O dentista Gabriel Ribeiro, 31 anos, também saiu da unidade com um atestado, mas preferiu não dizer quantos dias recebeu. Ele confirma que há quem busque atestado sem necessidade, mas reforça que a situação da saúde pública também influencia. “A saúde aqui está caótica. Remédio não tem. Vou ter que comprar antibióticos”, reclama. Portador de doença crônica, ele depende de atestados para não ser prejudicado no trabalho.
“Tem casos e casos. Em linhas de produção, por exemplo, a falta de um sobrecarrega os outros.” Gabriel lembra ainda que, para alguns, o atestado se torna a única forma de aliviar jornadas pesadas. “Tem empresa que explora muito.
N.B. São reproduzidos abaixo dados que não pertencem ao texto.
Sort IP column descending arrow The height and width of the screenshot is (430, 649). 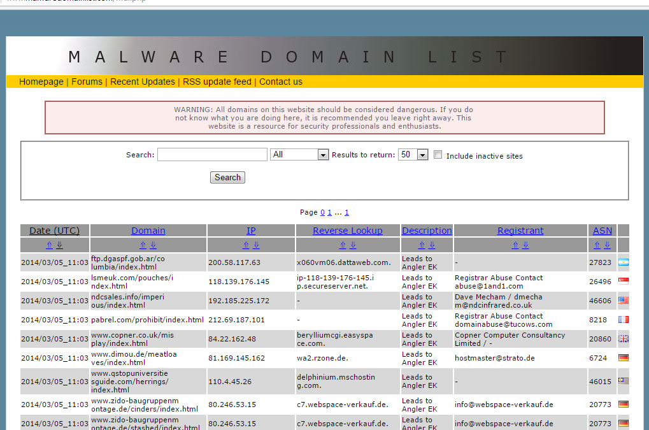coord(256,245)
A pessoa desanima, adoece psicologicamente. Às vezes não é preguiça, é exaustão. Eu mesmo tenho problemas de saúde, mas passo situações no trabalho que deixam a gente mais sobrecarregado.”
Projeto de Lei - Apesar de não ter a menor chance de vingar, o projeto de lei que cria o Programa Atestado Responsável na Secretaria Municipal de Saúde gerou debate.
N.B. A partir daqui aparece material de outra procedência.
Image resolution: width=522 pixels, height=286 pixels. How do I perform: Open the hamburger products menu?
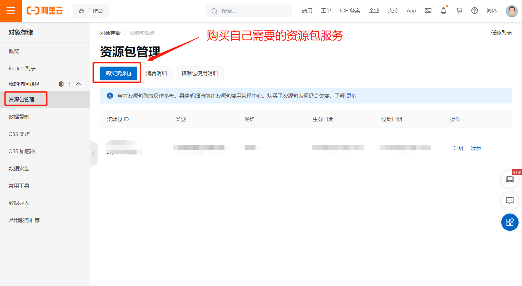coord(11,11)
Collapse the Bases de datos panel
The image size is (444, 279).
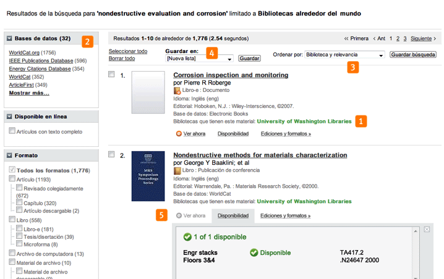pos(10,39)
O Sinmed-MS (SIndicato dos Médicos) considera inócua a ideia Segundo o sindicato, a proposta não traz nenhuma inovação, apenas repete obrigações já previstas em normas federais que regulamentam a emissão de atestados, prerrogativa exclusiva do médico. A entidade afirma que o texto ignora a hierarquia legal da medicina e pode interferir indevidamente na prática profissional.
O projeto foi aprovado em primeira votação, em regime de urgência, e prevê critérios mais rígidos para a emissão de atestados, além de campanhas educativas e um suposto monitoramento dos documentos.
Para o presidente do Sinmed, Marcelo Santana, o problema do uso indevido de atestados não se resolve por lei municipal, mas por consciência social e fiscalização ética já prevista pelo Conselho Federal de Medicina. Ele reforça que o médico deve confiar no paciente, mas que o paciente também precisa agir com honestidade.
Santana questiona se as atribuições do CFM estão sendo respeitadas e afirma que qualquer mudança deveria envolver o conselho e o Ministério Público. Na avaliação do sindicato, a medida não altera a rotina das unidades de saúde, não apresenta mecanismos reais de fiscalização e tende a funcionar apenas como um instrumento político de sinalização, sem impacto concreto no atendimento.
O CRM-MS informou que não foi consultado sobre o projeto e preferiu não comentar. A Sesau também foi procurada pelo Campo Grande News e ainda não respondeu.